The Wayback Machine is a fascinating tool. You type in a URL, and suddenly you’re back in 2005 looking at an old homepage you forgot ever existed. But behind that magical experience is a quiet, invisible structure that makes it all possible — the CDX file.

This article explains what a CDX file is, how it works, and why it matters if you’re trying to analyze or rebuild content from archive.org.

What is a CDX file?

A CDX file is a simple text-based index used by archive.org to keep track of all archived web pages. Every snapshot saved by the Wayback Machine is recorded in a line of the CDX file.

Think of it as a database — only it’s a plain text list, where each line contains information about one archived capture: the URL, the time it was captured, the file type, status code, and more.

This file is what allows archive.org to instantly tell you which versions of a page are available and when they were captured.

Why should you care?

If you’re just casually browsing archive.org, you don’t need to worry about CDX. But if you:

  • work with web history,
  • analyze lost websites,
  • restore old content,
  • or build tools that rely on archived web data,

then understanding CDX is essential.

It gives you direct access to structured metadata about what was archived, when, and under what conditions — without needing to click through snapshots manually.

What does a CDX line look like?

Here’s an example of a single line from a CDX file:

com,example)/index 20210101120000 http://example.com/index text/html 200 ABC123 -

Let’s break it down:

FieldDescription
com,example)/indexThe reversed domain and page path (used for sorting)
20210101120000The capture timestamp (format: YYYYMMDDhhmmss)
http://example.com/indexThe original URL
text/htmlMIME type of the content
200HTTP status code returned at the time of capture
ABC123Digest or checksum of the content

This line tells us that on January 1, 2021 at 12:00, the page http://example.com/index was saved as HTML and returned a status code 200.

How can you access CDX data?

The Internet Archive provides a public CDX Server API, which you can query to retrieve capture data for any site.

Here’s a basic example:

https://web.archive.org/cdx/search/cdx?url=example.com&output=json&limit=5

This query asks archive.org to return the five most recent captures for example.com, formatted in JSON.

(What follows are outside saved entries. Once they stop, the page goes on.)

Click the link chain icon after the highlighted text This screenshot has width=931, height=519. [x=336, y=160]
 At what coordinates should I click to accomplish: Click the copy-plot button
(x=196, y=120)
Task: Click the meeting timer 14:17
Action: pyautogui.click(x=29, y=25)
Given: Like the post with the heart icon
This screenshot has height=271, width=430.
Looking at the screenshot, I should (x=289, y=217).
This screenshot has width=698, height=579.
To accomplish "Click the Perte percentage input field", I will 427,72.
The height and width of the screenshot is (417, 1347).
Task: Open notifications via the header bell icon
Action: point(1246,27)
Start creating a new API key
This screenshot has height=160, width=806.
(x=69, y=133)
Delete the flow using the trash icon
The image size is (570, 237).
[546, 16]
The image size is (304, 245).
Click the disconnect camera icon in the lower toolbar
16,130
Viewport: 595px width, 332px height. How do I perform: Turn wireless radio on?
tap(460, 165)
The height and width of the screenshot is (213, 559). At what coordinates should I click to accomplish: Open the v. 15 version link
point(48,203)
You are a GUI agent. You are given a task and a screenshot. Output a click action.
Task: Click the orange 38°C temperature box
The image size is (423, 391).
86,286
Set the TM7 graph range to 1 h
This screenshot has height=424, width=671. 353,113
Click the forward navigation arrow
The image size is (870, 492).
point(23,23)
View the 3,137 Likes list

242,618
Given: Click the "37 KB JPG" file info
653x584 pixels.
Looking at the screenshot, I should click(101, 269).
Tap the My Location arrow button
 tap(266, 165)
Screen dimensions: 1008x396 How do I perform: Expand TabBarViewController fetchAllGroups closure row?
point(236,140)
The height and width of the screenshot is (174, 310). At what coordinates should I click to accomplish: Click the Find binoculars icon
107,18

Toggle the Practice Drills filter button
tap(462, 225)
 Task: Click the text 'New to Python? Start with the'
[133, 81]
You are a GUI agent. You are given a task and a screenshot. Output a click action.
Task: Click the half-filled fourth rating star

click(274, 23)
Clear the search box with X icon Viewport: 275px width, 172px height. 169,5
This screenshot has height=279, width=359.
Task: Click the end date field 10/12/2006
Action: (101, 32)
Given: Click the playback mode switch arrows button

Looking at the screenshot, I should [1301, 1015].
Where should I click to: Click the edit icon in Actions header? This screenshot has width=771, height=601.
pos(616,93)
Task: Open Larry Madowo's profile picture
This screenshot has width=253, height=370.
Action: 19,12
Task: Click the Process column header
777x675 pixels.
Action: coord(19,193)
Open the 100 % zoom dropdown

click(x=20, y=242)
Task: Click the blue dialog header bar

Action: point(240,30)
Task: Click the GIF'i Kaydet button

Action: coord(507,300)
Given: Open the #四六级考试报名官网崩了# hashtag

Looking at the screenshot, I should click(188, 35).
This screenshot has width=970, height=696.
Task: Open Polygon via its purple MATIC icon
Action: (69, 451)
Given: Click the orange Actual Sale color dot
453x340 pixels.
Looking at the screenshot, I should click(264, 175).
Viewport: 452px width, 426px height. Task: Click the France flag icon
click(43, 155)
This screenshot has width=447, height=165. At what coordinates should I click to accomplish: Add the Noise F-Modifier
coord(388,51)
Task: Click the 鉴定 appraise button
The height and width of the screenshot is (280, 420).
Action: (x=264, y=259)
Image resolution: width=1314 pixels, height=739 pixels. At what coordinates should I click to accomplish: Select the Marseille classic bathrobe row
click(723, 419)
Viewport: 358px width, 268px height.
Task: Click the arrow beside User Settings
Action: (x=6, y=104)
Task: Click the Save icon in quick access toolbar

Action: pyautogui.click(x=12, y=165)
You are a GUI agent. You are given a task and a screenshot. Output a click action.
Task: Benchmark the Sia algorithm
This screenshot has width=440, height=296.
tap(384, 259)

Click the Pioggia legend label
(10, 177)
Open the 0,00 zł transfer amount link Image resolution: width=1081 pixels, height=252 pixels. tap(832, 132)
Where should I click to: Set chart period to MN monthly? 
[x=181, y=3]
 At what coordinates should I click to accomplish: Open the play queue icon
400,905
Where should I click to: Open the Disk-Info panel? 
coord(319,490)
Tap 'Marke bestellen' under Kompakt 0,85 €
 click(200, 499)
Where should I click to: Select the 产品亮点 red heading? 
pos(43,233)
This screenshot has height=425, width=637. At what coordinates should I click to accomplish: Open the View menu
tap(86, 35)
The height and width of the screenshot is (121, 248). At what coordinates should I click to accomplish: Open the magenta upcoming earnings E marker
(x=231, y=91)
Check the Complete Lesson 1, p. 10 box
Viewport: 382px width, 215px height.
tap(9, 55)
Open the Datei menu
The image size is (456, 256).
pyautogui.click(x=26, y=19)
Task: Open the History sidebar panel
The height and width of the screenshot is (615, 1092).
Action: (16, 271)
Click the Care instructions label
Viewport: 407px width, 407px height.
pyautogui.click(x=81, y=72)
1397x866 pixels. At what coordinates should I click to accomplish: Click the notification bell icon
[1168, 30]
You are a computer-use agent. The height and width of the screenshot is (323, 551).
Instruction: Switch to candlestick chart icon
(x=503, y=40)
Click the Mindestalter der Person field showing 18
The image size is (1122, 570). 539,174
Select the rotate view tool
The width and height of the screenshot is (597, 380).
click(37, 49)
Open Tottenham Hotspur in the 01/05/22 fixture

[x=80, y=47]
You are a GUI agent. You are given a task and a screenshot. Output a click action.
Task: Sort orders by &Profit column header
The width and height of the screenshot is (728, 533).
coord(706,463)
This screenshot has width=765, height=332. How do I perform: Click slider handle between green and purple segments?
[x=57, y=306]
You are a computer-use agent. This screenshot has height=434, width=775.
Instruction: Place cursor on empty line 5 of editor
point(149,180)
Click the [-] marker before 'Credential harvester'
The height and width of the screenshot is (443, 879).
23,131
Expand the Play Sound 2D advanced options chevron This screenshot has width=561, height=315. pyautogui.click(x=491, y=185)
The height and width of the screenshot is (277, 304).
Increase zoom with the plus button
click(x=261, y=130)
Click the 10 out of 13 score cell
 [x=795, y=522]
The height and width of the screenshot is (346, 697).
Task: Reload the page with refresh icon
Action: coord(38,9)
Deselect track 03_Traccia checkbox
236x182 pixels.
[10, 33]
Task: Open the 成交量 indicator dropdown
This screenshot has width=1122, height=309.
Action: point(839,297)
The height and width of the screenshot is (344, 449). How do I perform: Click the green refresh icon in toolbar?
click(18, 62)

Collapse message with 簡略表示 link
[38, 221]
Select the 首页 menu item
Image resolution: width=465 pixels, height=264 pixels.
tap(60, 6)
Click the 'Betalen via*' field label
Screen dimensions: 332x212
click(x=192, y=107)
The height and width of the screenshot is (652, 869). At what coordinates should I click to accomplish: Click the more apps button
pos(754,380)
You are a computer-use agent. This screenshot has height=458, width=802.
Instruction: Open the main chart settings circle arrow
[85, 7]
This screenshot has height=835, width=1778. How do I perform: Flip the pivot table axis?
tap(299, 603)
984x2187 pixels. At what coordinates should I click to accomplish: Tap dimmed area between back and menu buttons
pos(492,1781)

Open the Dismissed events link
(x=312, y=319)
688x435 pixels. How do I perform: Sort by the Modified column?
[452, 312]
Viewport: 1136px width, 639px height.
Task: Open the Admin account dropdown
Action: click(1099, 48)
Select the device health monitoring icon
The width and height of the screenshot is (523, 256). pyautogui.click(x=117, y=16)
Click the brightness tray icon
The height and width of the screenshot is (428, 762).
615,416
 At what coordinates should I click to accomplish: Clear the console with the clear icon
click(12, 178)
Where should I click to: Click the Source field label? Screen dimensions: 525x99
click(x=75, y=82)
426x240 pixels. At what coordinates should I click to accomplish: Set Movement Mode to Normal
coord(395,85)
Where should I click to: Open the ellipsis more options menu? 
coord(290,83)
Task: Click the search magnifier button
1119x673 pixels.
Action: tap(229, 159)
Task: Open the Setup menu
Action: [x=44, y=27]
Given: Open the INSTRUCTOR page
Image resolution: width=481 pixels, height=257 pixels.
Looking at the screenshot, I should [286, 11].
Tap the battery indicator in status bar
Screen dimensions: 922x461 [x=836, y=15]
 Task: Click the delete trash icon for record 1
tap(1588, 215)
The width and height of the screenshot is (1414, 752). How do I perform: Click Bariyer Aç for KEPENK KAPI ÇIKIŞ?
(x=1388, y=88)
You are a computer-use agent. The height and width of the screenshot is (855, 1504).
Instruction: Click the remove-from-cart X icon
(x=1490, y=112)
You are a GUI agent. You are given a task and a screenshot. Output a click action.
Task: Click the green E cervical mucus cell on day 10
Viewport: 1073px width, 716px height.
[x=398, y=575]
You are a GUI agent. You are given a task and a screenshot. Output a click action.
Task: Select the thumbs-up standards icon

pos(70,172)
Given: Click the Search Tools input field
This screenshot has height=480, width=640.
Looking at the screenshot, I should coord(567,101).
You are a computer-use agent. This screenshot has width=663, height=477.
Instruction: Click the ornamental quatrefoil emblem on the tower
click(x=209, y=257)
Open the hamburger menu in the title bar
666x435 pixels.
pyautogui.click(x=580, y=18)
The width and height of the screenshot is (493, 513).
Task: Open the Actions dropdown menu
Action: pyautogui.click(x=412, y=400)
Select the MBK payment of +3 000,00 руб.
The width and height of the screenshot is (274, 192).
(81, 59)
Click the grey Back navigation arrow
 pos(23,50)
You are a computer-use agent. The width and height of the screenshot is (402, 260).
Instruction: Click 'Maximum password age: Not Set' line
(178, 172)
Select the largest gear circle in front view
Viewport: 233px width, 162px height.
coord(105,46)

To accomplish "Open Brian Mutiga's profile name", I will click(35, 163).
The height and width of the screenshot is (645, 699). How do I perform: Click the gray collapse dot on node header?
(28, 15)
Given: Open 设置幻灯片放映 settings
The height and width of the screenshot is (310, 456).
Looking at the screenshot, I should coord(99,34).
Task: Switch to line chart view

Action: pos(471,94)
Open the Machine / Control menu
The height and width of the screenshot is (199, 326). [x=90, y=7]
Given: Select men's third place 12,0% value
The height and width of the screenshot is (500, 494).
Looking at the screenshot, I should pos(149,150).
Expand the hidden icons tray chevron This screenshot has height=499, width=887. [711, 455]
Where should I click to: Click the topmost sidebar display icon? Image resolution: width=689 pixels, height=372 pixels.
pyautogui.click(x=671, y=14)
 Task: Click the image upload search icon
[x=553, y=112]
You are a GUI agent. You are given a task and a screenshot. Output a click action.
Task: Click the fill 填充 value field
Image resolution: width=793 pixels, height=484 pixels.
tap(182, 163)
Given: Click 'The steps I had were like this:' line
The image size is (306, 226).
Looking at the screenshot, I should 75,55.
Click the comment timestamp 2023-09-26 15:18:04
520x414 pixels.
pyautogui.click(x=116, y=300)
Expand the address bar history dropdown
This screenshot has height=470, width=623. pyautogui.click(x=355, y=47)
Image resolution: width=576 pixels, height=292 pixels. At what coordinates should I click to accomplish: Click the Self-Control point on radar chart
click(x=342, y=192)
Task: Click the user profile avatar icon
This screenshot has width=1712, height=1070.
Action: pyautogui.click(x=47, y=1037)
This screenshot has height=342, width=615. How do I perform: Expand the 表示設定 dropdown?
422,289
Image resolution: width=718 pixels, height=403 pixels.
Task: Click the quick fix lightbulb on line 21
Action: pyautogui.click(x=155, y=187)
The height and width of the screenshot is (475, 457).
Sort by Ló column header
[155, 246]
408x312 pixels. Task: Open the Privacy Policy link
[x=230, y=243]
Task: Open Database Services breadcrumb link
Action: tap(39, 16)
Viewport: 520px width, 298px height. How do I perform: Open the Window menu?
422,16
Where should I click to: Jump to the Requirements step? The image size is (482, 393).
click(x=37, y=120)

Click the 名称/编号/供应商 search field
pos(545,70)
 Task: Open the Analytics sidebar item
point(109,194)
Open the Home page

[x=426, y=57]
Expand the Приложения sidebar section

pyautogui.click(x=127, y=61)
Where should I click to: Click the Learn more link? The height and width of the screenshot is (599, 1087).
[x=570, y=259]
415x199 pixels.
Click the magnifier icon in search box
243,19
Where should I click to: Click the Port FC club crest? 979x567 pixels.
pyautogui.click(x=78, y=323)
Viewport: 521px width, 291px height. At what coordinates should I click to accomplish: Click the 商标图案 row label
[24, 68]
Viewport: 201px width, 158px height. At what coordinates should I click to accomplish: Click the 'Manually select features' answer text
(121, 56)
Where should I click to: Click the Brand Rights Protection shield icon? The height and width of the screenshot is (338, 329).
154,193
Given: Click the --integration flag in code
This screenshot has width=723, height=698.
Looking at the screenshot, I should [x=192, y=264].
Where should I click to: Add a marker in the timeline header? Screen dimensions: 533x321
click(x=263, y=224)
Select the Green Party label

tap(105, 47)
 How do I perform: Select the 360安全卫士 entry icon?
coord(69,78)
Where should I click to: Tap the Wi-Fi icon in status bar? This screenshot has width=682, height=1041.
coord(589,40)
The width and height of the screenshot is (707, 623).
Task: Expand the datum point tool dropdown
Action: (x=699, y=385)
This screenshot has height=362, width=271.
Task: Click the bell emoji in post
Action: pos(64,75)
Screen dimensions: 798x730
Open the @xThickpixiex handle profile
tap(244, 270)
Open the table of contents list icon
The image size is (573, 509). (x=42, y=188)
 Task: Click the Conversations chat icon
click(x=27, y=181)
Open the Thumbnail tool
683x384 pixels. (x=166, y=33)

You can also use optional parameters like:

  • matchType=domain — to include subdomains
  • from=20150101 — to filter by date
  • filter=statuscode:200 — to include only successful responses

For developers and researchers, this means full control over how you access and filter archived data — without manually browsing.

What can you do with CDX?

Here are just a few examples of how CDX data can be used:

  • Restore a deleted website: Get the list of archived pages, timestamps, and URLs, then rebuild the site from snapshots.
  • Analyze site history: Track how a site evolved over time by comparing captures.
  • Recover lost content: Find and extract text from pages that no longer exist online.
  • SEO forensics: Identify when a site had broken links, redirects, or changes in content types.

Understanding CDX is good for your health

CDX files may not be well known, but they are the backbone of the Wayback Machine. If you’re serious about working with web archives, understanding CDX is not optional — it’s the most efficient way to interact with archived data at scale.

At Smartial.net, we build tools that use CDX data behind the scenes, so you don’t have to. But if you’re curious and want to dig deeper, learning how CDX works is a great place to start.